In this heartfelt conversation, she shares how listening to her body saved her life—and how yoga became her path back to strength.
Namita Nayyar:
Can you take us back to the moment you realised you were having a stroke?
Abigail Atkinson:
I was in the middle of teaching a yoga class when suddenly the right side of my body went numb. I felt terrible pain in my neck and became dizzy and woozy. I assumed I might be sick, so I guided the class into savasana and sat down against the wall to wait for it to pass. It didn’t.
The pain became excruciating, and I realised I couldn’t get up. As quietly as possible, I crawled to someone in the front row and asked for help. He supported me out of the room and called 911. I couldn’t sit upright and began vomiting. My right arm and leg weren’t functioning properly. My vision was spinning, my body wouldn’t respond, and the pain in my neck was unlike anything I had ever felt before. I truly believed I was about to die.

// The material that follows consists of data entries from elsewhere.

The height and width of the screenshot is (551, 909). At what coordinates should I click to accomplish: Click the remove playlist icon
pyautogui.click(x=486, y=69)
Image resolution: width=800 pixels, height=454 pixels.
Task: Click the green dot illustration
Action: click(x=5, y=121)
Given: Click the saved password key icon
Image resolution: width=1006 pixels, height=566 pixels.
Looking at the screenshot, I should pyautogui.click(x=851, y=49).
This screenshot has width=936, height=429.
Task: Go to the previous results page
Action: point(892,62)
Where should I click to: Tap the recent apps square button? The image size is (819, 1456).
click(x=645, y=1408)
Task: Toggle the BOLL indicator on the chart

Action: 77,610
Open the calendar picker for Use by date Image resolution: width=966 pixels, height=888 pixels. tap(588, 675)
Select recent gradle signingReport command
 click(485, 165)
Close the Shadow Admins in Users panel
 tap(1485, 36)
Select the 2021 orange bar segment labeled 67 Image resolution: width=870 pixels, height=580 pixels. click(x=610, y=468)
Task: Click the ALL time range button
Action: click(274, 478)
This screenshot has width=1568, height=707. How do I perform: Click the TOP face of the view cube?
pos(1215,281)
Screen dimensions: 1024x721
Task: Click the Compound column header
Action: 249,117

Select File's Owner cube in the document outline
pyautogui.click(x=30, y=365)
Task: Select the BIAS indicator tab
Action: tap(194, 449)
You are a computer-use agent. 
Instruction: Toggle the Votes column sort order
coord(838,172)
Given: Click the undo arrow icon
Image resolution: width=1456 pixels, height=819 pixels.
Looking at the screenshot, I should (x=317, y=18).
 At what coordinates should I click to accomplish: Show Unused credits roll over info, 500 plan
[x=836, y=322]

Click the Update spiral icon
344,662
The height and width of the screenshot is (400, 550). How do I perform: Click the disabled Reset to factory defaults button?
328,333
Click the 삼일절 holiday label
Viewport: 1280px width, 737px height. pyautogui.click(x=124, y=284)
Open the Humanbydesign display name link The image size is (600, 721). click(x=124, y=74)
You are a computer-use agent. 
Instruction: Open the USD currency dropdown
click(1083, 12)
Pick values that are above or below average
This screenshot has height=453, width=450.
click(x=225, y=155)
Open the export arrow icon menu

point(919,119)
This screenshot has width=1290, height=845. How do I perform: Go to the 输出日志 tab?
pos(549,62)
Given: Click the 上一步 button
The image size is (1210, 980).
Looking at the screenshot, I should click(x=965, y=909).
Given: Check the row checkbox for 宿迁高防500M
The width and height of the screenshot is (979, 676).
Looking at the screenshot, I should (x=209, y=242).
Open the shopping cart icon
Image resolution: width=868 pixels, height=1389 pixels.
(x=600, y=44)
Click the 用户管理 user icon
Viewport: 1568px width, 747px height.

When the EMT arrived, he examined me and said, “You have vertigo. My wife had vertigo a couple of weeks ago. You can rest and see your doctor later if it doesn’t pass.”
In that moment, I had to choose: trust medical authority or trust my body. And my body was telling me something was seriously wrong. I made him take me to the hospital.
As I lay there staring at the ceiling of the ambulance, I thought, Even if I’m wrong, at least I didn’t betray my self-trust.
At the emergency room, the neurologist immediately recognised I was having a stroke and gave me life-saving treatment. I’m grateful I trusted my body and took the risk of being wrong—because that decision saved my life and reduced the long-term damage.

Namita Nayyar:
What was the biggest fear you faced during your recovery?
Abigail Atkinson:
In the ICU, I felt so grateful to be alive that there was no room for fear. The fear arrived when the physical therapists helped me take my first walk.
They lifted me out of bed, one on each side, guiding me down the hallway while I was still attached to tubes and wires. But my right leg wouldn’t respond. That’s when it hit me: Have I lost my ability to walk? Am I permanently disabled?
I shuffled about ten feet, dragging my leg and spinning with dizziness, before collapsing from exhaustion. That moment marked the beginning of a long recovery—not just of my body, but from the fear that my physical abilities might never return.

Namita Nayyar:
When did yoga first become part of your rehabilitation?
Abigail Atkinson:
Fortunately, I had a strong yoga practice before my stroke, and returning to it became a major motivator during rehab. I spent a month in inpatient rehabilitation, and my mom brought my yoga mat to the hospital.
Because I couldn’t stand or balance, nurses helped me get down onto the floor. I started with poses I could do lying on my back or belly—like cobra and gentle twists. Alongside physical therapy, occupational therapy, vision therapy, and vestibular therapy, yoga was there from the very beginning.